Hotter inflation pretty much always leads to higher borrowing costs across the board, including higher mortgage rates.
How markets work
Investors try not to wait for economic data that proves or disproves a looming risk or benefit. Instead, they attempt to calculate the odds of something occurring and invest ahead of time on that basis.
In other words, they wager on the future. Heaven knows how they'll cope with today's complex and competing risks and benefits.
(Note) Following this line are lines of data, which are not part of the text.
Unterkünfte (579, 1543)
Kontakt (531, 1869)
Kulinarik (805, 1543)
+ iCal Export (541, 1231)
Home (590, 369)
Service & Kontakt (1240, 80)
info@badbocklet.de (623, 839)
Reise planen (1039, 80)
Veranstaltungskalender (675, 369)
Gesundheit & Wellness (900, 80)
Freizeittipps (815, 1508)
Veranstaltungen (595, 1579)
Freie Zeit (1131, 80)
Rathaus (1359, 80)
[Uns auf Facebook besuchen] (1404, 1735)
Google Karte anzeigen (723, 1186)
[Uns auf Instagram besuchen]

Mortgage Rate Trends: Past 90 Days
Purchase Rates
Loan Type | Rate | APR | Daily Change | Monthly Change |
---|---|---|---|---|
30-Year Fixed | 6.7% | 6.73% | +0.06% | -0.14% |
15-Year Fixed | 5.66% | 5.71% | +0.03% | -0.19% |
30-Year Fixed FHA | 5.94% | 7.15% | +0.02% | -0.19% |
30-Year Fixed VA | 6.04% | 6.18% | +0.02% | -0.23% |
30-Year Fixed USDA | 6.01% | 6.16% | +0.05% | -0.1% |
30-Year Fixed Jumbo | 6.99% | 7.01% | +0.01% | -0.19% |
5/6 Year ARM | 6.72% | 6.75% | +0.01% | +0.06% |
Refinance Rates
Loan Type | Rate | APR | Daily Change | Monthly Change |
---|---|---|---|---|
30-Year Fixed | 6.74% | 6.77% | +0.03% | -0.16% |
15-Year Fixed | 5.66% | 5.71% | +0.03% | -0.18% |
30-Year Fixed FHA | 5.92% | 7.13% | +0.03% | -0.2% |
30-Year Fixed VA | 6.09% | 6.24% | +0.05% | -0.21% |
5/6 Year ARM | 6.81% | 6.84% | +0.03% | +0.08% |
Coming up
Although economic reports are usually the main drivers of changes to mortgage rates, they're not the only ones. The general mood in markets and economically consequential news can also affect those rates. News items concerning tariffs and deficits are especially influential at the moment.
Mortgage rates today
No economic reports appear on today's MarketWatch economic calendar. Indeed, this whole week looks set to be a dull one from that perspective. We shouldn't be surprised if all this week's reports fail to attract enough attention to perceptibly affect mortgage rates, given everything else that's going on.
However, one event might. That is due on Wednesday afternoon, when the Federal Reserve releases the minutes of the last meeting of its rate-setting committee.
We already know quite a lot about what happened during that meeting. But there's an outside chance the minutes will reveal something new.